Six pays d’immigration

Qu’en est-il ? La dernière édition des projections démographiques réalisées par les Nations unies (World Population Prospects) ne mentionne en Afrique de l’Ouest que deux pays d’immigration : la Côte d’Ivoire et la Mauritanie, recevant un flux net de 20 000 personnes par an, équivalant à 0,08 % de leur population.

Le continent africain entier ne comprendrait que six pays d’immigration de plus de 10 millions d’habitants : RD Congo, Afrique du Sud, Angola, Côte d’Ivoire, Tchad et Soudan du Sud. Les flux réels sont en fait très mal connus, mais ils sont pour le moment sans doute inférieurs au dixième des ordres de grandeur évoqués précédemment.

Parmi les multiples obstacles à la mobilité, il faut mentionner le rôle ambigu des partenaires du Nord, qui transposent en Afrique subsaharienne leurs angoisses à l’égard des migrations et de l’exode rural. Cette attitude antimigratoire contribue en fait à aggraver la pauvreté, la désertification et les risques de conflit, et retarde la transition démographique.
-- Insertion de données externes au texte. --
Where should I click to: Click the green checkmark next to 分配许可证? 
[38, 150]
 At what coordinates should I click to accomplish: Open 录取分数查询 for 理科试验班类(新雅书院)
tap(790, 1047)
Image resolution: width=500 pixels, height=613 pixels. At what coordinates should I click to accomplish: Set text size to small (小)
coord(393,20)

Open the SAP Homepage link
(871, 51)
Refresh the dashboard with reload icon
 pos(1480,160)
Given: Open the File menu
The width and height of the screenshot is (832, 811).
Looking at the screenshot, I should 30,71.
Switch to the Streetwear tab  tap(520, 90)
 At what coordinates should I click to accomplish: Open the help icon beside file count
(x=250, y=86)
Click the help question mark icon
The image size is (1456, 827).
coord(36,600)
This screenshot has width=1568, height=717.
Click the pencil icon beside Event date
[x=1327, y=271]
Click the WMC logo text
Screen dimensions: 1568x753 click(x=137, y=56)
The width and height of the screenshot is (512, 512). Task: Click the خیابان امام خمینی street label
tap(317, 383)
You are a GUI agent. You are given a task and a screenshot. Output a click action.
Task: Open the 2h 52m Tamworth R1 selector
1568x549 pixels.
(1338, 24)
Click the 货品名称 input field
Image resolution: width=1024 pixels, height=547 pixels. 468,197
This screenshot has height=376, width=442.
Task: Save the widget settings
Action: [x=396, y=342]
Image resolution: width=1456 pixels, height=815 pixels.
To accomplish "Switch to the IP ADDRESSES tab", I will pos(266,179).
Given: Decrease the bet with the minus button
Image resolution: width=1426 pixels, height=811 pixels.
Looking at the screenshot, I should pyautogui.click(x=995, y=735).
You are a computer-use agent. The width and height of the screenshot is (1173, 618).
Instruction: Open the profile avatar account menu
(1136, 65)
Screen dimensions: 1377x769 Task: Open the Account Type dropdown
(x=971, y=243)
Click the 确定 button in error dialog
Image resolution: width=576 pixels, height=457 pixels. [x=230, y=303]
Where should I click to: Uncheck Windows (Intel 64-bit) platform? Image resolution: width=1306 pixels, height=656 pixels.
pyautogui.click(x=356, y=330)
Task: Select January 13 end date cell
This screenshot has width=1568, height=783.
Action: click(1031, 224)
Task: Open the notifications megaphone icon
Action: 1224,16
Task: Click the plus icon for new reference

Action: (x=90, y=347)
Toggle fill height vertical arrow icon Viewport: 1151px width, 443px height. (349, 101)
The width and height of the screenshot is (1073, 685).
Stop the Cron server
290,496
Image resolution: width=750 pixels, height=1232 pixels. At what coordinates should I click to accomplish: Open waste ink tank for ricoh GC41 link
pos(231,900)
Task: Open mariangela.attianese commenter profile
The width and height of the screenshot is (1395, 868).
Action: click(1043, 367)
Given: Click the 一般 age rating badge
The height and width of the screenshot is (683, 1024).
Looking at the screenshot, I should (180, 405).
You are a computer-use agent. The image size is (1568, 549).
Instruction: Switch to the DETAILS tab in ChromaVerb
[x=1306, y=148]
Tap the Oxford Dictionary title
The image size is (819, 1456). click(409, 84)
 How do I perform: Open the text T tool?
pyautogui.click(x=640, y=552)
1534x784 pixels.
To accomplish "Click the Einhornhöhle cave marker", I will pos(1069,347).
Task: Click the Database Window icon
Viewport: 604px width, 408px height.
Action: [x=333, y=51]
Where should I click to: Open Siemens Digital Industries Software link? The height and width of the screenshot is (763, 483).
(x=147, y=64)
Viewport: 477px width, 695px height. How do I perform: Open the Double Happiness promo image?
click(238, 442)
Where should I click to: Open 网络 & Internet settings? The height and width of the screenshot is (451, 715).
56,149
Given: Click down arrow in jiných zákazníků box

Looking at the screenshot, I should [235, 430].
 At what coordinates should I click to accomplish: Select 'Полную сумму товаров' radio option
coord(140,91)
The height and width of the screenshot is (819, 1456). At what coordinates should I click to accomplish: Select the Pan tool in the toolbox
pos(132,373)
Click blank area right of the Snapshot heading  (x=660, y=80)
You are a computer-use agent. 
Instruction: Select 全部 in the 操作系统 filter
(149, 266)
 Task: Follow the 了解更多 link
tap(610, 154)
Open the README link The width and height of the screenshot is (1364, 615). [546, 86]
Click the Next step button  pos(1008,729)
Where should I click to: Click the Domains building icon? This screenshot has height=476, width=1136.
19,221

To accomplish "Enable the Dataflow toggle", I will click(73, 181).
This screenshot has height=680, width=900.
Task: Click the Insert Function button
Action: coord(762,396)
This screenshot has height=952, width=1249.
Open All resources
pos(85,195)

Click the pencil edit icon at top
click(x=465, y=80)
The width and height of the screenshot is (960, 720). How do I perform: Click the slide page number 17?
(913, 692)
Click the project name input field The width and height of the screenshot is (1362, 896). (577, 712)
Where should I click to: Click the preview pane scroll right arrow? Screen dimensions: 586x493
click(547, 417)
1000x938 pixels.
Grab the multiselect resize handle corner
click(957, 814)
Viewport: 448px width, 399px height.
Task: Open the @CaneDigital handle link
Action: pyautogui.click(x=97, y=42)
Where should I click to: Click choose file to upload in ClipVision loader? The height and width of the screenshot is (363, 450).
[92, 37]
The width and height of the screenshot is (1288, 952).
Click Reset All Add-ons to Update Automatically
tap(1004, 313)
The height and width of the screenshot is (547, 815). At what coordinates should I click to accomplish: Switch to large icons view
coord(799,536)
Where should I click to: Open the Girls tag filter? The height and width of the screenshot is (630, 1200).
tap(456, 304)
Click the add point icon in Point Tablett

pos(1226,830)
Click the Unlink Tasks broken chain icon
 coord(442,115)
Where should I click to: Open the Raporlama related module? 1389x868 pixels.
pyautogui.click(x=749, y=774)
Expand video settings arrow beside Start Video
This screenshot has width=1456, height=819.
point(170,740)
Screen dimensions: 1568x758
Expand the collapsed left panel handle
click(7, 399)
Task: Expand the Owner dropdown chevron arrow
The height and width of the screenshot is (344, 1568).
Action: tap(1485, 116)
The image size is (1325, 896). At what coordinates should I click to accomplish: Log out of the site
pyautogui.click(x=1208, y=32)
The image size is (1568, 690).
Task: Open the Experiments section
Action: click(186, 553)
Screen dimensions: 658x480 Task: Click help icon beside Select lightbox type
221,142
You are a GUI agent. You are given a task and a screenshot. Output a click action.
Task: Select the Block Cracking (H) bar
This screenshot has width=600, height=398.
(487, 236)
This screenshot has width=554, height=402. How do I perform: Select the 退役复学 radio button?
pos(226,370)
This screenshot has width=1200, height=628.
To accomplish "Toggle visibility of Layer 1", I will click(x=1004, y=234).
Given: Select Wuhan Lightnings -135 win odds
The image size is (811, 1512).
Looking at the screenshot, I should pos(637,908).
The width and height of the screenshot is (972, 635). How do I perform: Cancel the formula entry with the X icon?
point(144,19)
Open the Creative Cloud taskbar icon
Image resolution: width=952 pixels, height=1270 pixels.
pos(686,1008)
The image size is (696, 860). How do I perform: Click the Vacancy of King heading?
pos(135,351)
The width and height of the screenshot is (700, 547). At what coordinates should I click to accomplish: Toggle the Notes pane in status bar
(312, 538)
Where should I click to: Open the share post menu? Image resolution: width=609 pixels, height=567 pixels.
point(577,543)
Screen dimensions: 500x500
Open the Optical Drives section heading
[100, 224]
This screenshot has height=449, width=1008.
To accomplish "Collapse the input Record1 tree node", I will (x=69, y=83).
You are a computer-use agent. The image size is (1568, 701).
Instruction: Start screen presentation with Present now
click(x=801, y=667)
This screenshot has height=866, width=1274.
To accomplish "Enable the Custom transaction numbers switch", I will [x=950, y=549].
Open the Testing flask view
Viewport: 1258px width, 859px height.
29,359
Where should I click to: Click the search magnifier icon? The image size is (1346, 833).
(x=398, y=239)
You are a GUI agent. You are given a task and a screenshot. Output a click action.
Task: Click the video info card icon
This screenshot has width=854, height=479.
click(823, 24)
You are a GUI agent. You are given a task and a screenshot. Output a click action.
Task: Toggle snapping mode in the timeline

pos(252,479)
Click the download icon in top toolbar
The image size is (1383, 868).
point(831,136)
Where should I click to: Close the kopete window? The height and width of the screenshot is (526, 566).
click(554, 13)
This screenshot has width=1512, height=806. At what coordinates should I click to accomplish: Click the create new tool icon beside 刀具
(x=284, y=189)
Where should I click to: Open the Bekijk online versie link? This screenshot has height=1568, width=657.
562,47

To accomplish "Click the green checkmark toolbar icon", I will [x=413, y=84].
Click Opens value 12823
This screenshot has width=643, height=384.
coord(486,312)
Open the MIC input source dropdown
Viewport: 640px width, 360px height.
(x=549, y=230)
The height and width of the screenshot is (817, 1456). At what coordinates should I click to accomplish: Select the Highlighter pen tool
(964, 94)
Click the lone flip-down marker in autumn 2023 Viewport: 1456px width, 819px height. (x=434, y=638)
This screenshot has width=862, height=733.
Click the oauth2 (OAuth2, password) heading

La gestion du peuplement est une question essentielle à laquelle doivent s’atteler les gouvernements

La croissance future de la population totale de cette partie du continent dépend en effet moins des politiques démographiques proprement dites que du développement et donc de l’urbanisation et des migrations, notamment entre pays enclavés et pays côtiers.

Établir une stratégie

Les projections à long terme de la population par pays établies par les Nations unies, en faisant l’hypothèse de flux migratoires nets quasi nuls, conduisent par exemple à anticiper 55 millions d’habitants au Burundi et 192 millions au Niger à la fin du siècle. À quoi peuvent bien servir de telles projections sinon à faire peur et à détourner l’attention de l’essentiel ?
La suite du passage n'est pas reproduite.